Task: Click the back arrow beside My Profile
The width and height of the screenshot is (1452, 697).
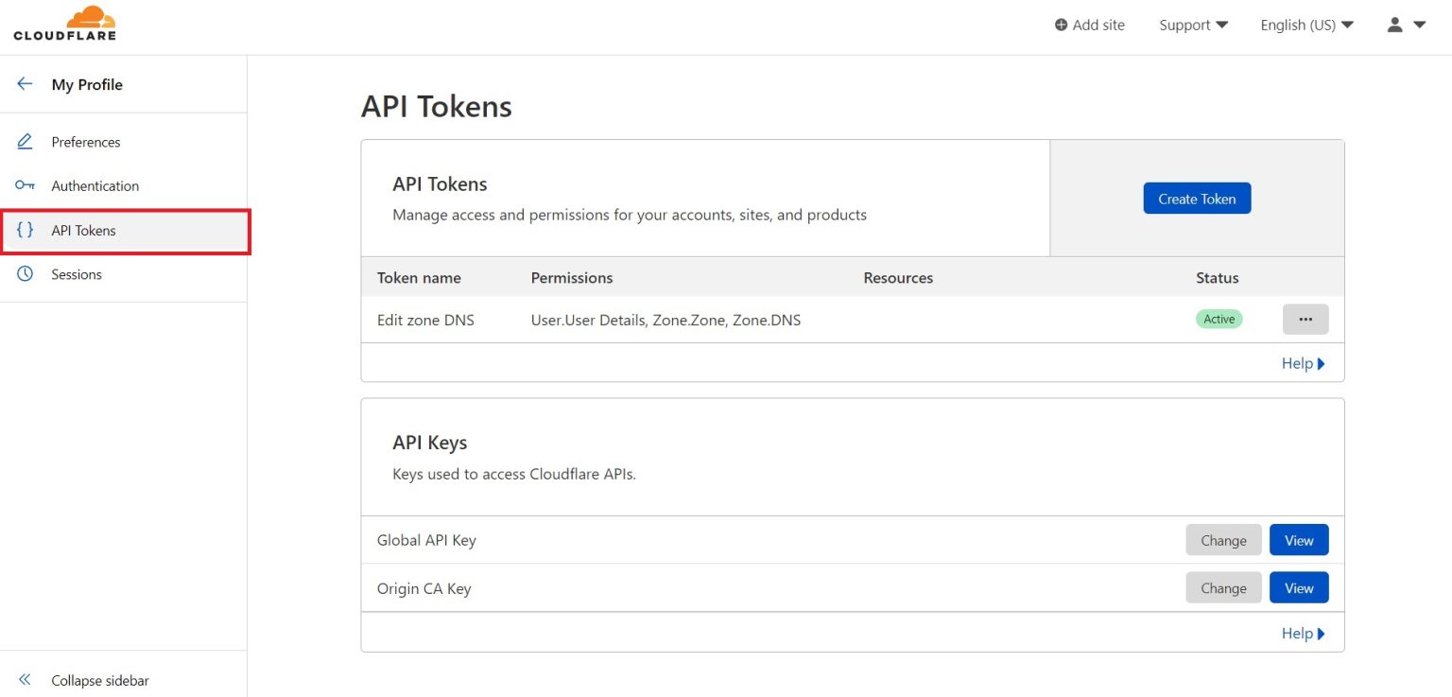Action: click(x=25, y=83)
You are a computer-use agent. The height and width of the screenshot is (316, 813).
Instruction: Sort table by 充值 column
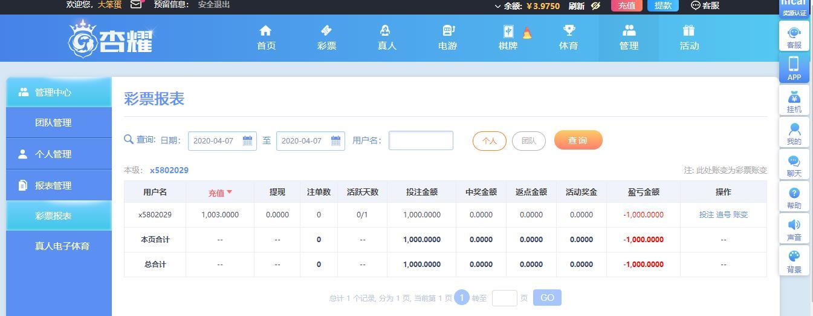click(220, 193)
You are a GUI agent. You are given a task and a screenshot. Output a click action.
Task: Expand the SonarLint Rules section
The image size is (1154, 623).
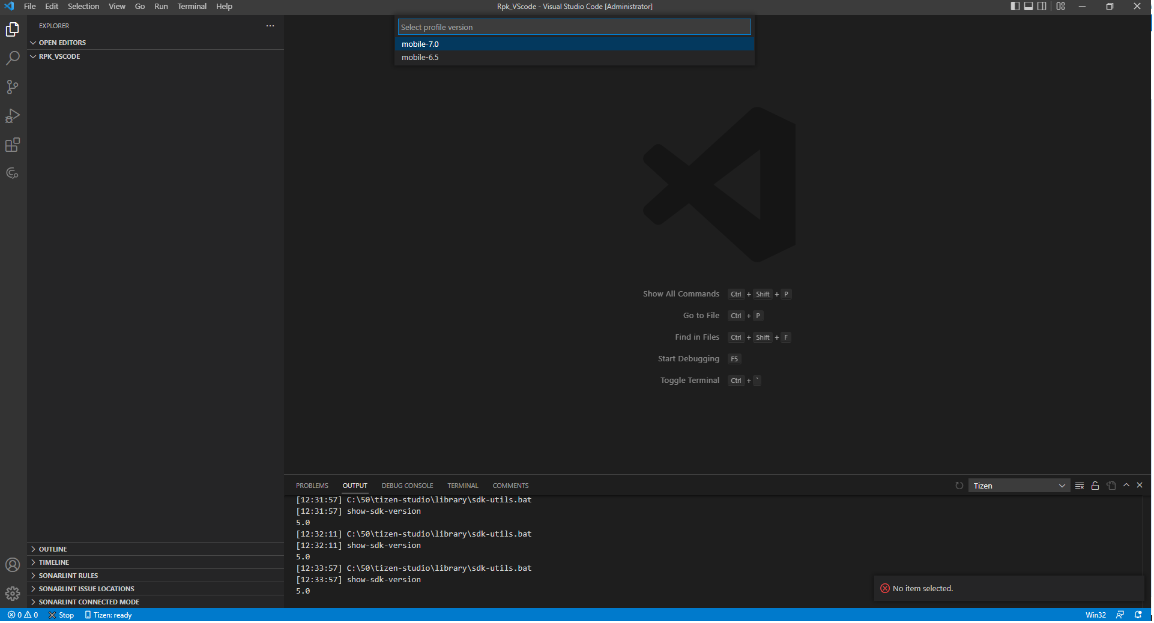click(68, 576)
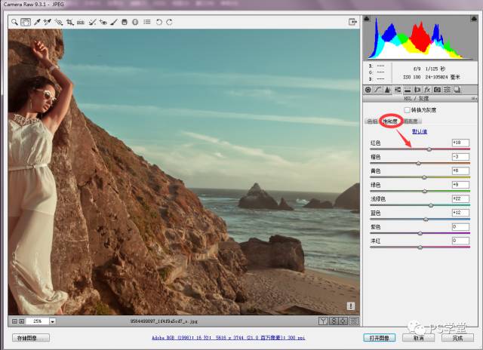This screenshot has width=483, height=350.
Task: Click the 存储图像 button
Action: click(x=31, y=338)
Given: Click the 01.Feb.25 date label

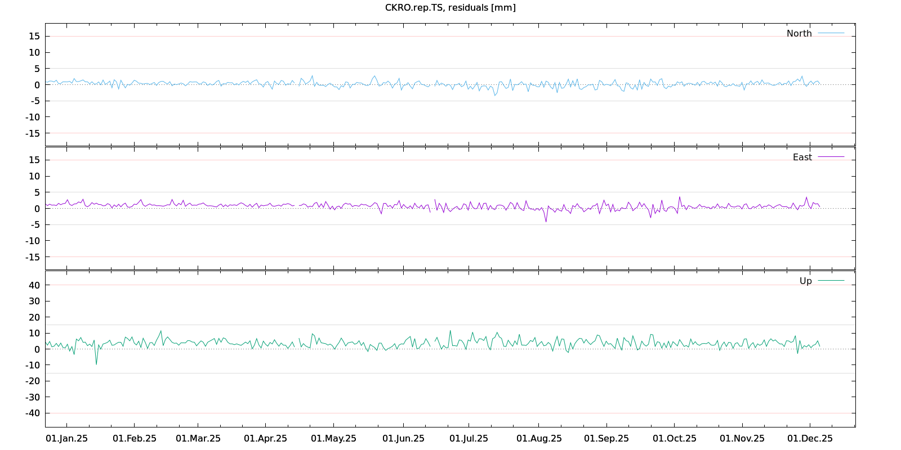Looking at the screenshot, I should pyautogui.click(x=134, y=438).
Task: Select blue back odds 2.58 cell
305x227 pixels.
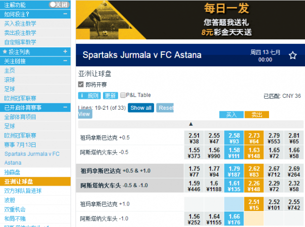Action: coord(234,138)
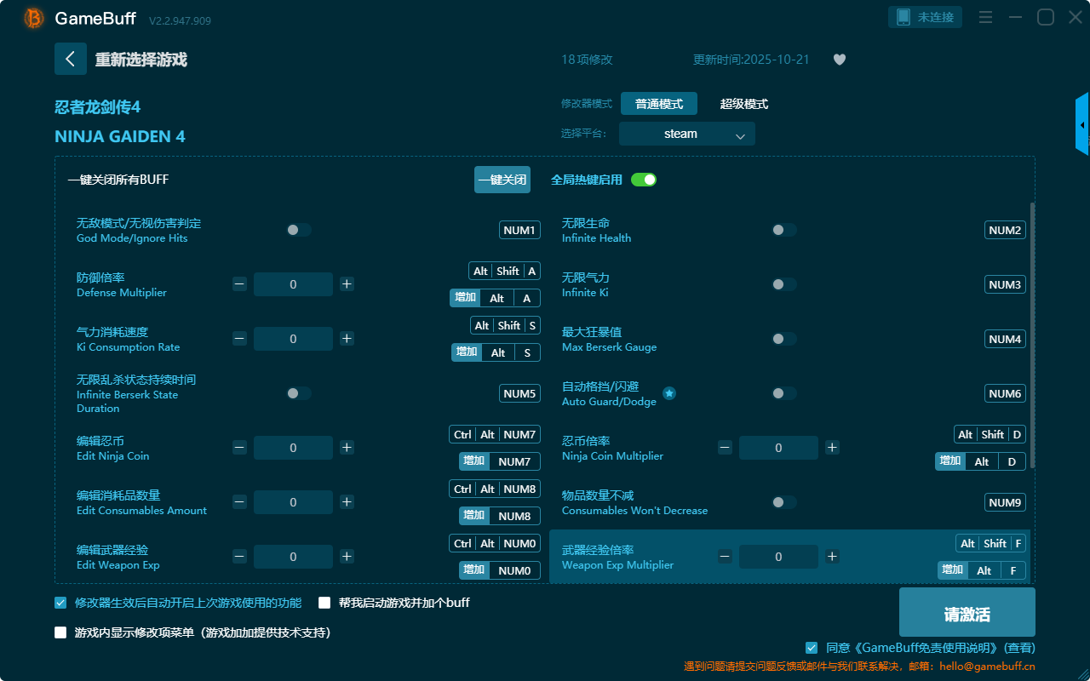The height and width of the screenshot is (681, 1090).
Task: Open the hamburger menu in title bar
Action: 985,18
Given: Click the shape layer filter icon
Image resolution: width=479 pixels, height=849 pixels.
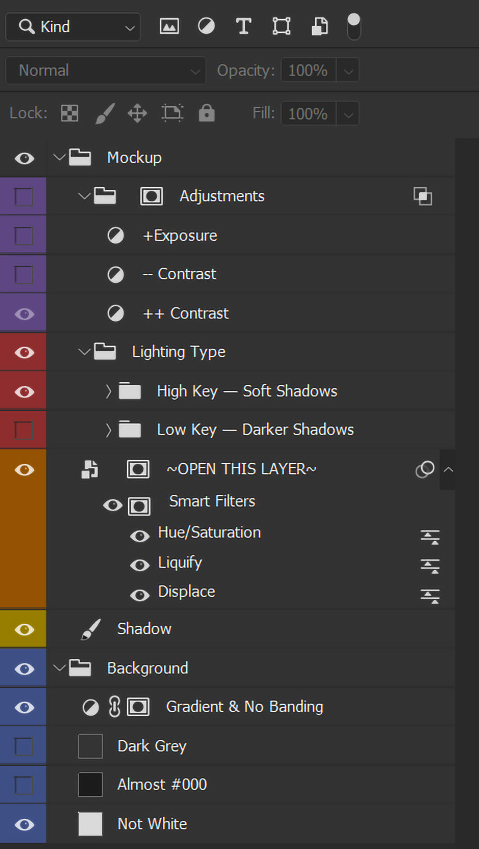Looking at the screenshot, I should 281,26.
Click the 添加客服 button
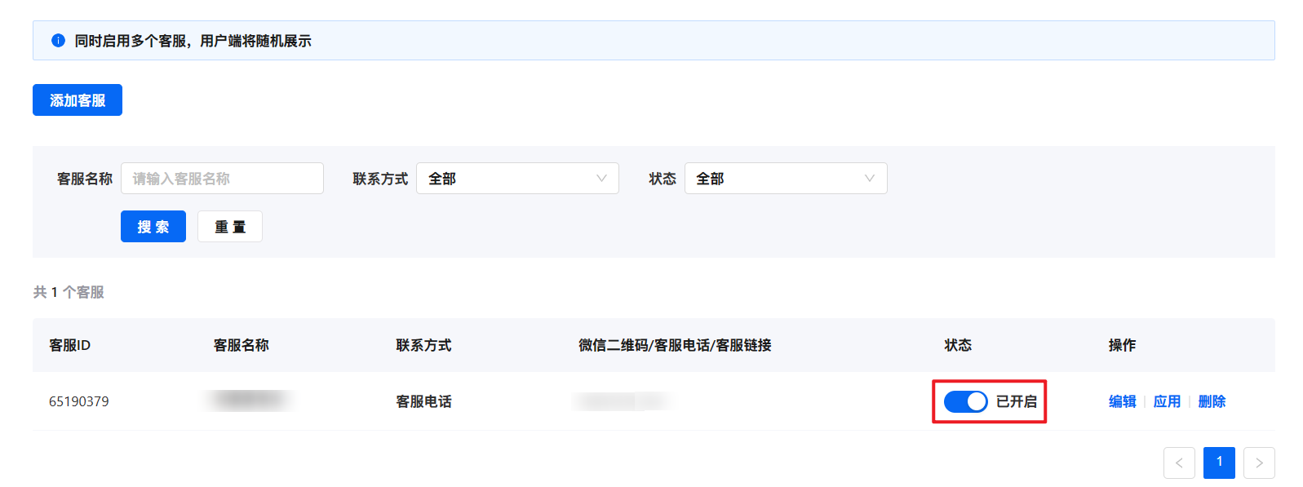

- - -

In your copy, include no pictures and only the lines from the line with "Given: Click the 01.Feb.25 date label" through the final line of the listing above, reproduced exactly.

Given: Click the 01.Feb.25 date label

Looking at the screenshot, I should pyautogui.click(x=134, y=438).
Task: Select blue back odds 2.58 cell
305x227 pixels.
Action: coord(234,138)
The height and width of the screenshot is (681, 1090).
Task: Open the hamburger menu in title bar
Action: 985,18
Given: Click the shape layer filter icon
Image resolution: width=479 pixels, height=849 pixels.
Looking at the screenshot, I should 281,26.
Click the 添加客服 button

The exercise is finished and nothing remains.